Food & Drink

‘Mancunians like beer just as much as the Germans!’: Bierfest comes to Manchester

MM donned its Lederhosen and Dirndls, brushed up on its German vocab and headed to sunny Albert Square for Manchester’s first German Bierfest. Altogether now: “eins, zwei, drei, GSUFFA!”

Christmas may be a good six months away but the beer tents and Bavarian stalls are already up in front of the town hall.

With the Christmas Markets growing in popularity year after year and bars like Peter Street’s Alberts Schloss and The Printworks’ Bierkeller doing a roaring trade, there’s clearly a growing demand for Deutsches Bier in Manchester.

“People in Manchester like drinking beer just as much as the Germans!” event manager Marvin Kluge tells MM over a stein of ale.

“There are loads of pubs in Manchester with so many different types of beer so I think we’ve definitely made the right choice coming here.

“We Germans love sitting and drinking a beer together and listening to music and I think that’s a feeling we share with people in Manchester.”

Open until Sunday, the stalls and stands in the German Village offer a seemingly endless supply of Bier, Bratwurst and Schnitzel, whilst the Bavarian FestTent plays host to live German festival music.

Manuel Wersdezh, 29, from Munich, is the band’s guitarist.
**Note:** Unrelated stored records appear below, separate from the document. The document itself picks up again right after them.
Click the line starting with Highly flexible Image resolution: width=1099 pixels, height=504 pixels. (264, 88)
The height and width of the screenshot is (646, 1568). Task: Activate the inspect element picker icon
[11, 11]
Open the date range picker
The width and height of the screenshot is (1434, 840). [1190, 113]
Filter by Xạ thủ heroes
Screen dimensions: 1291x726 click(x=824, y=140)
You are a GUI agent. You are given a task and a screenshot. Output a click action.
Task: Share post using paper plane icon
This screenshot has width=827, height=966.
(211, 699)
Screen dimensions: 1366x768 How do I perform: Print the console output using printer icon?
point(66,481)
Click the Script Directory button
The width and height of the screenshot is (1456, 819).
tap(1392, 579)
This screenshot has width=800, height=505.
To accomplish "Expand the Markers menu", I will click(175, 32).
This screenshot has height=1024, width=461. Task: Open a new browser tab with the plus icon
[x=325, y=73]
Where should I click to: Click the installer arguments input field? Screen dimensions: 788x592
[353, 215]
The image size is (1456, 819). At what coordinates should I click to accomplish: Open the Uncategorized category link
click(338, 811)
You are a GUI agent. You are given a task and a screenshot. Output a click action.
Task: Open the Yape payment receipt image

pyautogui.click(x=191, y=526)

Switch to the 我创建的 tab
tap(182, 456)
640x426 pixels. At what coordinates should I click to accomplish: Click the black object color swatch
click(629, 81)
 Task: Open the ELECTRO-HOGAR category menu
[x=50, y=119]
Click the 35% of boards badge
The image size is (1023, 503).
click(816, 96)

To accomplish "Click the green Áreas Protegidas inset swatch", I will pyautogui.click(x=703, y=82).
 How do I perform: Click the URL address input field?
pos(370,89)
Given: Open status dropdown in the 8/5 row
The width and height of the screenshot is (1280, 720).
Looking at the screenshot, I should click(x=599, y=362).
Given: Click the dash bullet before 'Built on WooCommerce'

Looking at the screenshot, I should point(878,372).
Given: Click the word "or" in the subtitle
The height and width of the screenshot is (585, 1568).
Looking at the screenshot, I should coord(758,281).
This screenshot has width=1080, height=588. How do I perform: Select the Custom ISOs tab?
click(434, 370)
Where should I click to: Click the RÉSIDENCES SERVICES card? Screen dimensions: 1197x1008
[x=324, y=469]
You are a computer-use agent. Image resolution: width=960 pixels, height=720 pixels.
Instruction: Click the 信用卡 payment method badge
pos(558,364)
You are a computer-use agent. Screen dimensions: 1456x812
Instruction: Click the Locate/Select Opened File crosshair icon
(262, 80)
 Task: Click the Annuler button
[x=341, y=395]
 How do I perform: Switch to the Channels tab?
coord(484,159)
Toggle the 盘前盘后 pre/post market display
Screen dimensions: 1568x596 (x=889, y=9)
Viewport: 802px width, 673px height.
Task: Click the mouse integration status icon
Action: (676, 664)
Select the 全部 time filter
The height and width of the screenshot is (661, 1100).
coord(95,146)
He’s played at almost 60 beer festivals across Europe already this year and told MM what Bierfest visitors can expect on stage.

“We play a mixture of traditional German Bierfest music and some more modern English rock,” he explains.


LINK ARMS AND SING ALONG! Band member Manuel Wersdezh urges people to get involved in the music to add to the atmosphere

“We start off with the more traditional songs and switch to more well-known pop later on. But the most important thing is to link arms and sing along!”

DJ Peter Molt, 43 and also from Munich, has accompanied the festival to cities across the UK and has noticed a change in attitudes towards Germany in recent years.

“Ten or twenty years ago it could be a bit difficult because people made a lot of associations with the past and things like that,” he says, as a waitress in a blue and white Bavarian dirndl brings another round to our table.

“But now when you come to a place like Manchester, it’s a city known across the world and everyone is so welcoming.

“I like the British – I think they’re funny!”

And as MM staggers towards the exit with an emboldened attempt at a Danke schön! and an Auf Wiedersehen!, we don’t blame them for laughing.